__JOBS__
(A) According to the passage on Sámi National Day, in which city was the first Sámi congress held in 1917?
(B) Copy the rows below verbatim, starting at the row containing "Where should I click to: Expand" and ending at the row containing "point(13,148)".
— Begin EXCERPTED PASSAGE —
The Sámi National Day is an ethnic national day for the Sámi (Saami) people that falls on February 6, the date when the first Sámi congress was held in 1917 in Trondheim, Norway. The congress was the first time that Norwegian and Swedish Sámi came together across national borders to work on finding solutions to common problems.

In 1992, at the 15th Sámi Conference in Helsinki, Finland, a resolution was passed that Sámi National Day should be celebrated on February 6 to commemorate the first Sámi congress in 1917. Sami National Day is for all Sámi, regardless of where they live and on that day the Sámi flag should be flown and the Sámi anthem is sung in the local Sámi language. The first time Sami National Day was celebrated was in 1993, when the International Year of Indigenous People was proclaimed open in Jokkmokk, Sweden by the United Nations.

Since then, celebrating the day has become increasingly popular. In Norway it is compulsory for municipal administrative buildings to fly the Norwegian flag, and optionally also the Sami flag, on February 6. Particularly notable is the celebration in Norway's capital Oslo, where the bells in the highest tower of Oslo City Hall play the Sami national anthem as the flags go up. Some larger places have taken to arranging festivities also in the week around the Sami National Day. The National Day has been included in the almanacs published by the University of Helsinki since 2004. The Norwegian, Swedish and Finnish authorities recommend general flagging on the day.
— End EXCERPTED PASSAGE —
— Begin ROWS —
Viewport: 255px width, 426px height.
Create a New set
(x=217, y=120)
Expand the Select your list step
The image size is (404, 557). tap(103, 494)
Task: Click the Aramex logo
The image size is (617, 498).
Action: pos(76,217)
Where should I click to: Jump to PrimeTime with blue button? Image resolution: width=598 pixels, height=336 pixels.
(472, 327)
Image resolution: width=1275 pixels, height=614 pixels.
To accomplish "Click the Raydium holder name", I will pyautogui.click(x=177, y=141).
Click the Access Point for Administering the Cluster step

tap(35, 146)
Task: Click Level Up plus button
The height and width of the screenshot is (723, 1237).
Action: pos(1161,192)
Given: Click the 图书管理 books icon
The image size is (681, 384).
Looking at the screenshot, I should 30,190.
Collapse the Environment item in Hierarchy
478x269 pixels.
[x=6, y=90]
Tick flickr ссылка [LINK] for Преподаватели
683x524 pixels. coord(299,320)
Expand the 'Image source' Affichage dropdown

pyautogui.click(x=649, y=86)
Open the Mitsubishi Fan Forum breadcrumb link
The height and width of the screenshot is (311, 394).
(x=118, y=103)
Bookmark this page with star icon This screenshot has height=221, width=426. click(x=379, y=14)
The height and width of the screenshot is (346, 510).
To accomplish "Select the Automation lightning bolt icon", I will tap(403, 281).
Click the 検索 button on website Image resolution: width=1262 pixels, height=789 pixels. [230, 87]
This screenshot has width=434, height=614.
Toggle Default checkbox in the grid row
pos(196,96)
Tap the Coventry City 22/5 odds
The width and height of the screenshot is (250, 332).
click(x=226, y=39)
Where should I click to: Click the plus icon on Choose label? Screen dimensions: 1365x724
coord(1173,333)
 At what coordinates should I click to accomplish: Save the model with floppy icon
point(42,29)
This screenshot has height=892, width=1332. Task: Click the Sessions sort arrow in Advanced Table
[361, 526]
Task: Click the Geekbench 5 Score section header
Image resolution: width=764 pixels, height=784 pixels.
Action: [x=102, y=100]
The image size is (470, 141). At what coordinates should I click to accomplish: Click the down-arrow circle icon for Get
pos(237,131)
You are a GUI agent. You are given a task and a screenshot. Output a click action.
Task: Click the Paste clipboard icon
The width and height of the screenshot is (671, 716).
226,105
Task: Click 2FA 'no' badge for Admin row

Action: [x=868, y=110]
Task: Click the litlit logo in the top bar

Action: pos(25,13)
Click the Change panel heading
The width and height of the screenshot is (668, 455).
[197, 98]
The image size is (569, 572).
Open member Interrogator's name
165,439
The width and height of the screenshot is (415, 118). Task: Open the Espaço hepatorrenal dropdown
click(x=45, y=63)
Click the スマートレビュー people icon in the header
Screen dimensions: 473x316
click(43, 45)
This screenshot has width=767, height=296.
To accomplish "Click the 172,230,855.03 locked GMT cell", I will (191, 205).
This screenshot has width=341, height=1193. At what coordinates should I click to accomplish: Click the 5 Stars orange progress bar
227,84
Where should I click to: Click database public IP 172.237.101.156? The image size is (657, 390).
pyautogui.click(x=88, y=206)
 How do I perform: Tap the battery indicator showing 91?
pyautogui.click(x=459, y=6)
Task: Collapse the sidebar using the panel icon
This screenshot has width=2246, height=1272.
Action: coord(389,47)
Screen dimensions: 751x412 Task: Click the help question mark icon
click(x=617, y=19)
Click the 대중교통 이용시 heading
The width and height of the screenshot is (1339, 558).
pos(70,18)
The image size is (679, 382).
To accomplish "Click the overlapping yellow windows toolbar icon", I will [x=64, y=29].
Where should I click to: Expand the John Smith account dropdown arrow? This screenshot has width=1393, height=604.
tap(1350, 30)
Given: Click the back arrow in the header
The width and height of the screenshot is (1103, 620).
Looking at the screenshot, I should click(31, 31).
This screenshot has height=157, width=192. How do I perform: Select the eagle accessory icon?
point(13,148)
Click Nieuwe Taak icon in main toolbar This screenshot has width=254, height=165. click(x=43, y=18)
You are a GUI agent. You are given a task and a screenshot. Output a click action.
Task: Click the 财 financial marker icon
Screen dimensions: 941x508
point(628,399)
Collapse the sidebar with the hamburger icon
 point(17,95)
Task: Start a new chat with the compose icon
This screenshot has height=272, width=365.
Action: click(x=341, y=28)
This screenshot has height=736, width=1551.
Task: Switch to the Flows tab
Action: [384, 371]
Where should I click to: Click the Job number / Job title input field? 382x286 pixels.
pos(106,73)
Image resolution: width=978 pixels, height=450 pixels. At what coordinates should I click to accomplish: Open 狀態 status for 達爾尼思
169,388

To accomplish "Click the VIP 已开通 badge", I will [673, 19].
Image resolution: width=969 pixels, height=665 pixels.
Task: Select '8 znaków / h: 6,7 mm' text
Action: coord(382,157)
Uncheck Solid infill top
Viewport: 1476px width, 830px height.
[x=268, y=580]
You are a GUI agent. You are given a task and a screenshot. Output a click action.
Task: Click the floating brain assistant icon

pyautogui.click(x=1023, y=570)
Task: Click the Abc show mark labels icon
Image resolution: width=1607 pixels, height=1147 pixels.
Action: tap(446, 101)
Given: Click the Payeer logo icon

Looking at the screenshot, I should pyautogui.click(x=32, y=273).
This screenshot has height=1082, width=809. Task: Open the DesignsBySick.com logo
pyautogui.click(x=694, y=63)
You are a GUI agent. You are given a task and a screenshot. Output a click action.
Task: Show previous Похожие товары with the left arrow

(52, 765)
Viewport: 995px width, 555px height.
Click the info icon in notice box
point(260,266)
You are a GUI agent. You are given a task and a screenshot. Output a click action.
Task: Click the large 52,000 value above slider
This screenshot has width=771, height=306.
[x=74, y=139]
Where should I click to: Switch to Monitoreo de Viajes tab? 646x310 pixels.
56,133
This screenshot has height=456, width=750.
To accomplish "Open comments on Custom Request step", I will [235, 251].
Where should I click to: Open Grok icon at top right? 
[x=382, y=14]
— End ROWS —
__PROBLEM SOLUTIONS__
(A) Trondheim, Norway.

(B)
Where should I click to: Expand the John Smith account dropdown arrow? This screenshot has width=1393, height=604.
tap(1350, 30)
Given: Click the back arrow in the header
The width and height of the screenshot is (1103, 620).
Looking at the screenshot, I should click(31, 31).
This screenshot has height=157, width=192. How do I perform: Select the eagle accessory icon?
point(13,148)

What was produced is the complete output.